**What you have to do:** Write out the passage on Republican state-level gains word for word, starting with "In many cases, the" and going on through "public employee unions.".

**Selected extract:**
--- BEGIN ---

Nowhere in the entire nation did Democrats take over a legislative chamber previously held by Republicans. And Pennsylvania Gov. Tom Corbett was the only Republican chief executive to fall to a Democratic challenger.
For statehouse Republicans, "it's their strongest position in nearly a century," said Tim Storey, an analyst at the National Conference of State Legislatures.
Republicans will have full control of at least 29 state legislatures, according to the conference, the party's largest total since 1928, perhaps earlier. The GOP will hold at least 32 governorships, including newly won offices in traditionally Democratic Illinois, Maryland and Massachusetts.
In many cases, the Republican victories expanded majorities won in previous elections, such as the 2010 GOP sweep. Over the past several years, Republicans already have used those majorities to cut taxes, restrict abortions, expand gun rights and limit the powers of public employee unions.
Those all remain high on the Republican agenda.

--- END ---

**Stored data:**
--- BEGIN ---

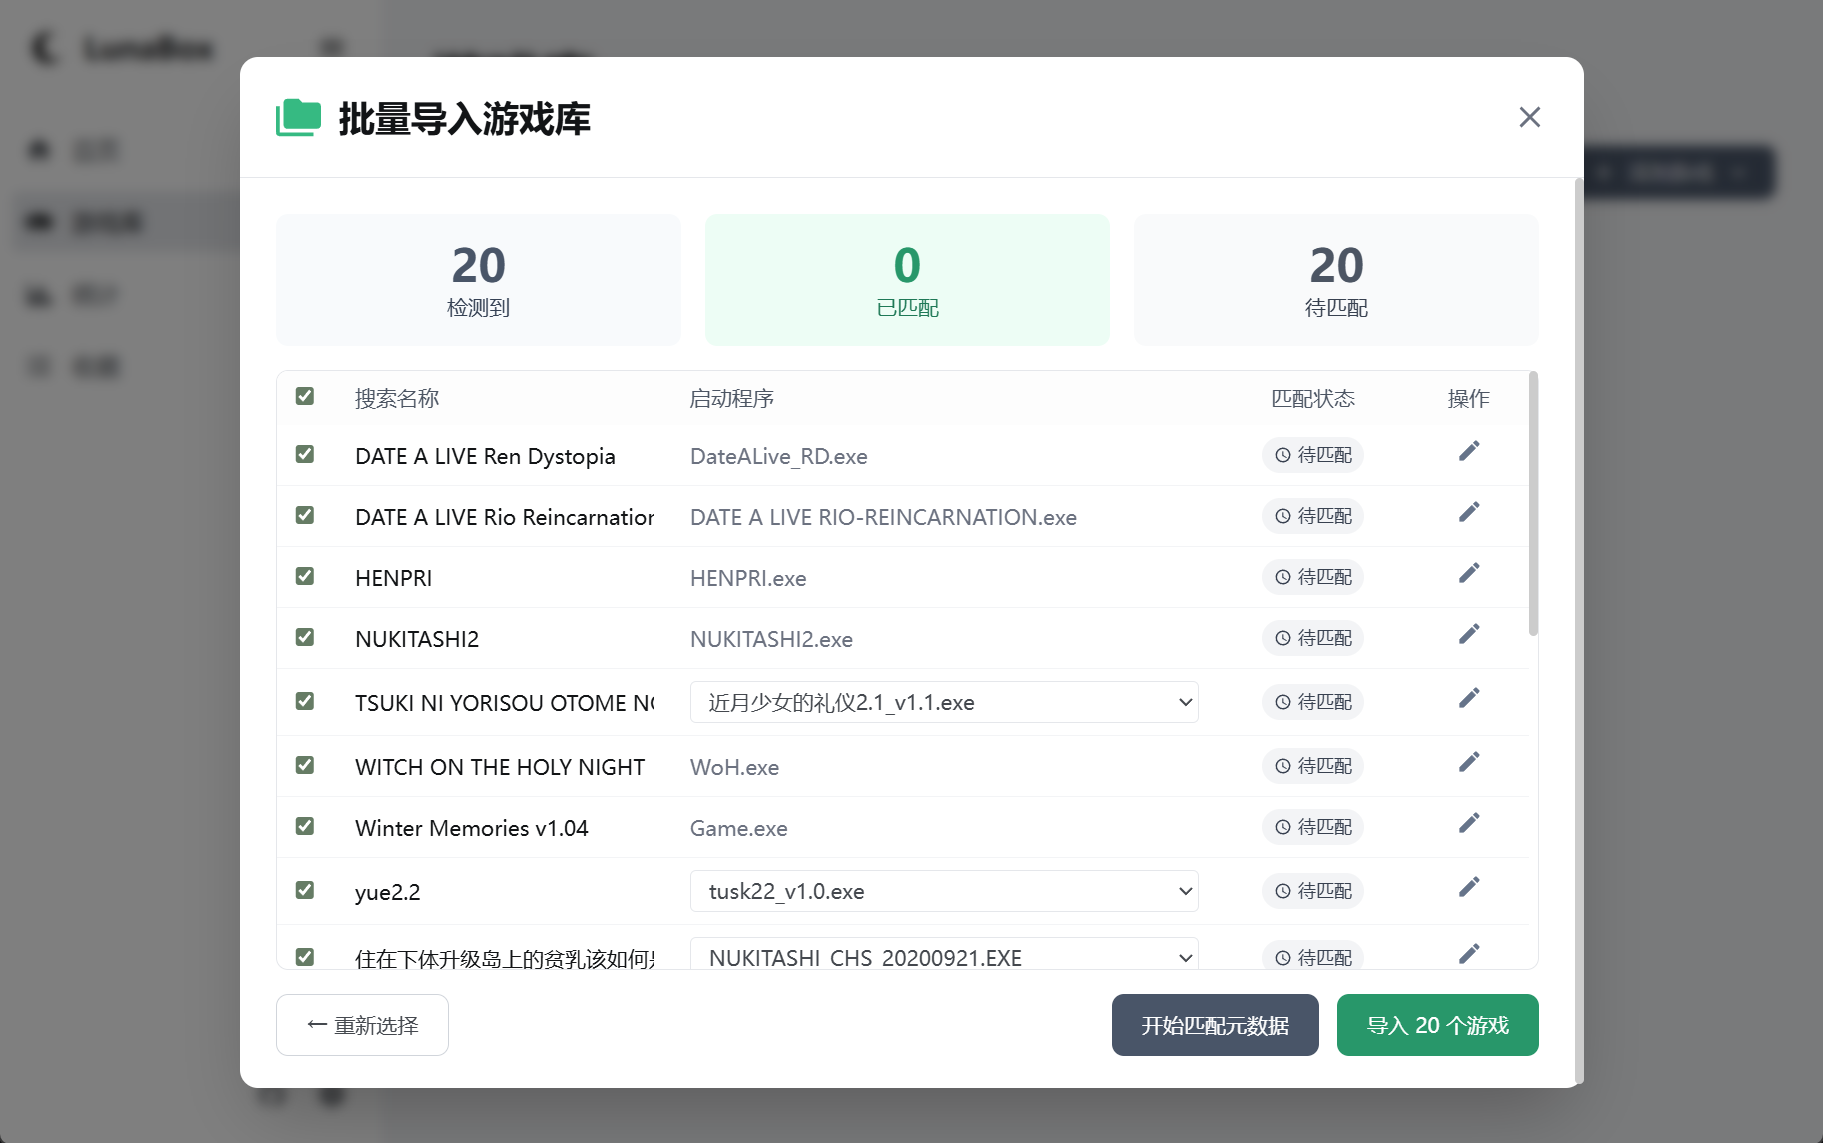Viewport: 1823px width, 1143px height.
Task: Click the 重新选择 back button
Action: pos(362,1025)
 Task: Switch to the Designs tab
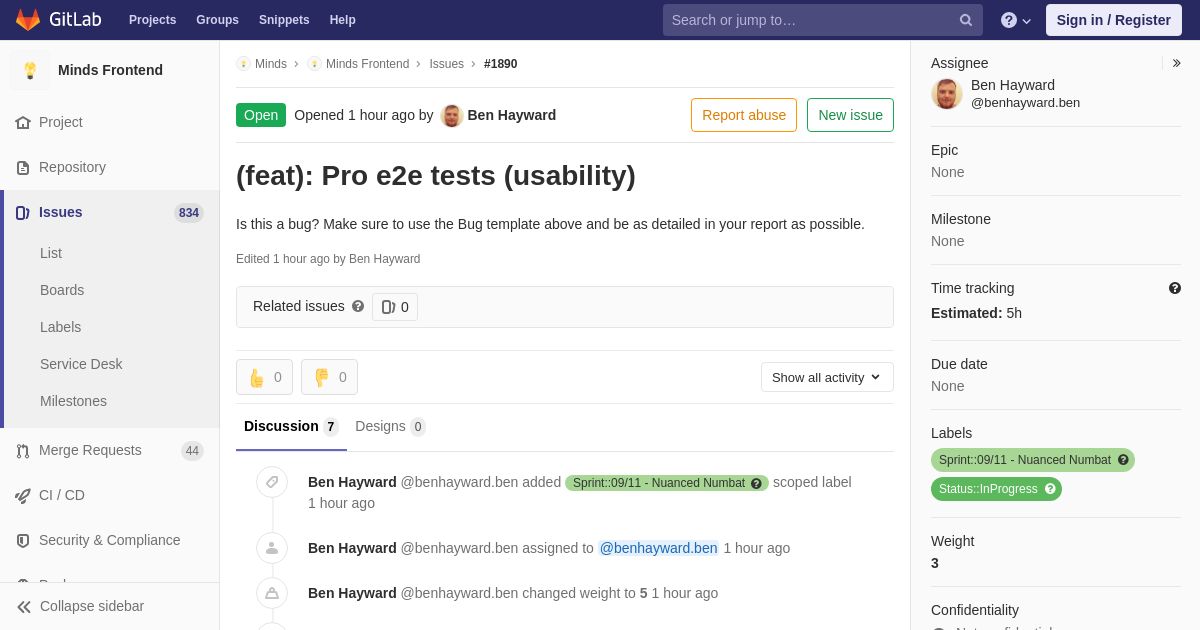click(x=390, y=426)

--- END ---

**Answer to the task:**
In many cases, the Republican victories expanded majorities won in previous elections, such as the 2010 GOP sweep. Over the past several years, Republicans already have used those majorities to cut taxes, restrict abortions, expand gun rights and limit the powers of public employee unions.